About the only point I'd add is the gender gap looks remarkably similar from the other side. I'm a guy, and agree with this essay's central point that successful marriages split loads in ways that work for that particular couple. Too much load on either partner and the relationship founders, but what others outside the marriage think is their business.

I've never much liked dealing with finances, and while I do manage them in my current marriage, I didn't in my previous two. I do like construction and yard work and built an addition on the house I bought with the second wife, planted 24 fruit and shade trees, built three stone patios from scratch, all of which added considerably to the property's worth. The ex got that property in the divorce, a too common complaint many men have regarding our antiquated divorce settlements, which haven't changed as much as the rest of reality since Kramer versus Kramer was in the movie theaters.

Family law still favors women regarding children, and no, women don't make better parents than men on average, that's as sexist as the reverse. Some do, some don't: that's the truth about fathers as well. Some individuals are great parents, some less so and gender has little to do with it.

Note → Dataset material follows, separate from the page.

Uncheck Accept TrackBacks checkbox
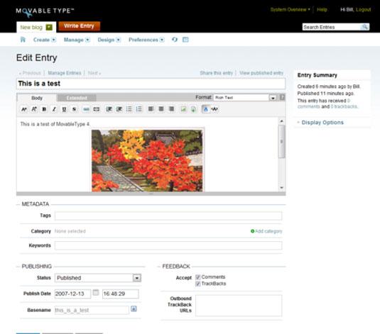380x334 pixels. pos(197,284)
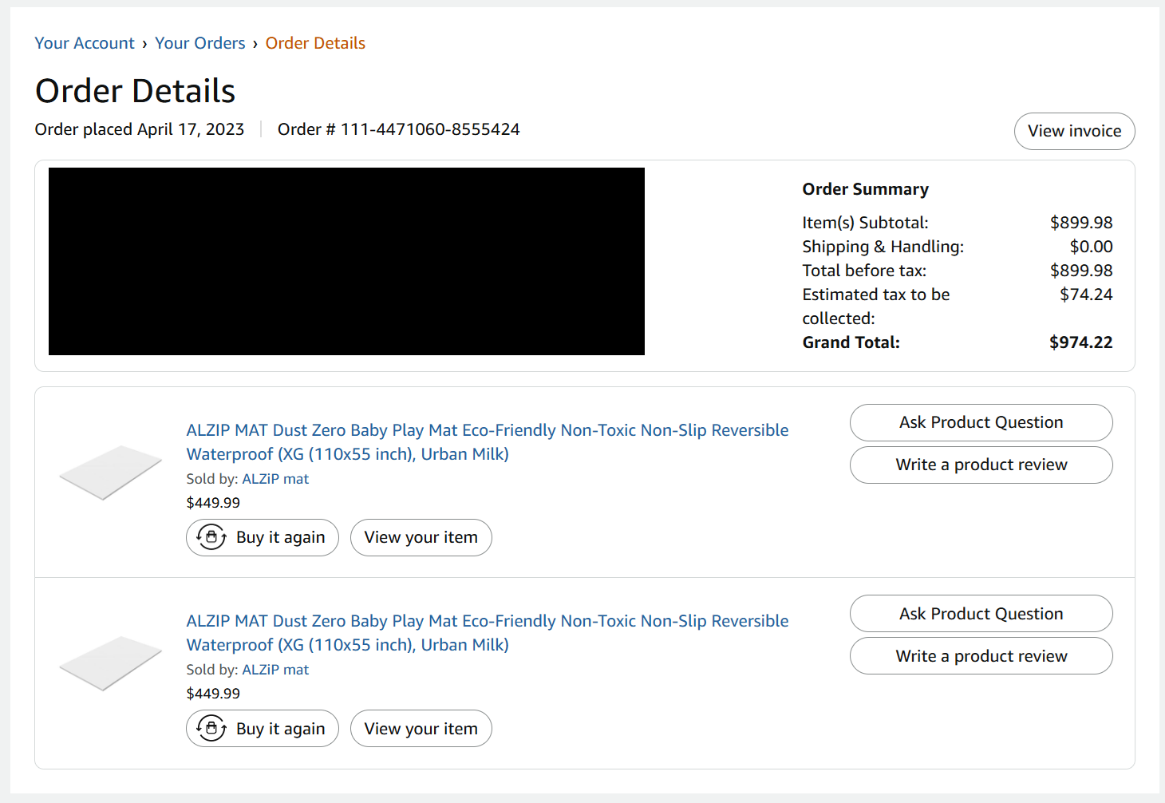Click View your item for the first product
The image size is (1165, 803).
tap(421, 537)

Still family law reads like it's the 1950s and only men provide the money.

So the point is marriage is difficult work and needs both partners contributing enough both are content with their share and not resentful. Gender isn't the point, and ladies, you're about to find this out under our 21st century economy, where women, due to their higher educational attainment on average, will soon out earn us gentlemen. With money will come both power and responsibilities: have fun with that.

I'm retiring soon and won't see this personally, but my daughter will. I'm fine with it too, it'll hopefully help bring a balance between the genders. Still I'd urge each couple to do what works for them and the rest of the world's opinions be damned. If you're happy that's all that matters. Same with discontent too.

Best wishes to all in life's struggles. May you succeed, and may you support each other.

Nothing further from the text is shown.